Nem sempre uma ação voltada para a segurança do trânsito exige verbas gigantescas, como, por exemplo, a valorização da faixa do pedestre.
Cai um avião comercial, tipo Boeing ou Airbus, morrem todos os passageiros e a mídia abre espaço nobre para noticiar a tragédia.
Entretanto, nossa imprensa não se preocupa mais com a queda de um Boeing lotado no Brasil a cada dois dias, pois virou fato “corriqueiro”: são as 130 mortes diárias nos acidentes de trânsito em todo o país. Duras estatísticas que revelam a precariedade de nossa segurança veicular mas que não apontam os responsáveis por esta carnificina rodoviária.
A causa de tantos acidentes? É inegável que a imprudência do motorista tem papel relevante. As precárias condições da malha rodoviária também influem. Em ambas, é óbvia a omissão das nossas autoridades de trânsito. Que apenas “fazem de conta” se preocupar com a segurança veicular, com a manutenção das estradas e uma rigorosa fiscalização nas ruas.
Uma observação interessante foi feita recentemente pela Organização Mundial de Saúde (OMS): países em desenvolvimento são responsáveis pela metade da frota em circulação, mas por 90% dos acidentes. Estatística muito reveladora, pois indica que países de Primeiro Mundo respondem por apenas 10% dos acidentes embora tenham metade da frota.

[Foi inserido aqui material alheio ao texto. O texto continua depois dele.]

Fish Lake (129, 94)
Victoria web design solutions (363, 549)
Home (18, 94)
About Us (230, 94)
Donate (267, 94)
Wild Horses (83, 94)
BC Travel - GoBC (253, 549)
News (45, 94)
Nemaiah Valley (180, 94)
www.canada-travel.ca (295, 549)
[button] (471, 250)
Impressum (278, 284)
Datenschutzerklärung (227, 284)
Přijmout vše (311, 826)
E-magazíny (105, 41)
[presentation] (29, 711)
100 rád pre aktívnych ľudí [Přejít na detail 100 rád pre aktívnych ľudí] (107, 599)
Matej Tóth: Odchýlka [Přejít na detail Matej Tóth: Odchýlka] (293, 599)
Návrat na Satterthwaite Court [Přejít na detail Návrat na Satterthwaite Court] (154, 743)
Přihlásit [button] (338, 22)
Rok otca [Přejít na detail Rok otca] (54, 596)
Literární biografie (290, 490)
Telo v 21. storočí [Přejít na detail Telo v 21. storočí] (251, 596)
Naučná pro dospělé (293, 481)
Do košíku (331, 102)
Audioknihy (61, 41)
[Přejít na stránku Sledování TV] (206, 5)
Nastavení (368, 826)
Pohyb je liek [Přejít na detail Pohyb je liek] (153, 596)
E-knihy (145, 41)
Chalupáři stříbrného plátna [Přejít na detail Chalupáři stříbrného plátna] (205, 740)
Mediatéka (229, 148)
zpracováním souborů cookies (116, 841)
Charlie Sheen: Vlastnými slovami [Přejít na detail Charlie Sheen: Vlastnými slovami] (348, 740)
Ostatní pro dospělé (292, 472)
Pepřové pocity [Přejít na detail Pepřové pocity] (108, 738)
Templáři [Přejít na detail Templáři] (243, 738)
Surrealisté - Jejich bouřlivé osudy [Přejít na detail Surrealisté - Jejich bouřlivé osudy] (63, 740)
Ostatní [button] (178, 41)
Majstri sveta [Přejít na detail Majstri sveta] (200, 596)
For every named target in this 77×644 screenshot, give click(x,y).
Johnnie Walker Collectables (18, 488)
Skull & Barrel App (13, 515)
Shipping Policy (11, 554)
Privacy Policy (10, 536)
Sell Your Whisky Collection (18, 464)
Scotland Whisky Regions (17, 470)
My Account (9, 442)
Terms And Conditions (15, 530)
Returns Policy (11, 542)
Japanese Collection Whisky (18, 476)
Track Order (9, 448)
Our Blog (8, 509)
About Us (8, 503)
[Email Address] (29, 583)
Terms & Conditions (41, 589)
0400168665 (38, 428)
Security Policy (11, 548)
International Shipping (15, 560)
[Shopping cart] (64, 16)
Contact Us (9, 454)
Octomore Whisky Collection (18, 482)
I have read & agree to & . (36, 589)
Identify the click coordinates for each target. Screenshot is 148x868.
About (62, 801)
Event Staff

A ONU estabeleceu objetivos para a redução destes acidentes nesta década que vai até 2020: reduzir em 50% o número de casos letais em ruas e estradas. O governo brasileiro “fez de conta” ter se preocupado com o desafio prometendo maior rigor na legislação, obrigatoriedade de equipamentos de segurança e fiscalização. Mas os resultados foram pífios: ao contrário, desde 2010, o número de acidentes com vítimas fatais aumentou em 20%.
A “lei seca” é aplicada com rigor, mas apenas em algumas grandes cidades. Nossos automóveis já são equipados com airbags e freios ABS, mas ainda faltam dispositivos de segurança, muitos deles obrigatórios em outros países, como o simples Isofix (para bancos infantis) ou apoio de cabeça e cinto retrátil de três pontos no centro do banco traseiro, até os mais sofisticados controles eletrônicos de estabilidade e de tração.
Nossos parlamentares só aprovam leis que exigem equipamentos de segurança se pre$$ionados por lobistas de fábricas interessadas em aumentar o faturamento. Alguém tem a ilusão de que a legislação do airbag tenha sido iniciativa de algum parlamentar? E o surrealismo do banco para crianças: foi tornada obrigatória há vários anos, mas ainda não regulamentada para táxis, vans escolares (imaginem!) e ônibus.
Encontros, seminários e fóruns são organizados com frequência para discutir a segurança no trânsito. Pregam no deserto, pois o governo alega falta de recursos para as necessárias medidas preventivas e educativas. Entretanto, nem sempre uma ação voltada para preservar a vida exige verbas astronômicas. Por exemplo, a valorização da faixa do pedestre. Ou uma campanha pelo uso do cinto traseiro. “Pontos negros” com alto índice de acidentes já foram detectados em rodovias sem nenhuma operação específica para reduzi-los.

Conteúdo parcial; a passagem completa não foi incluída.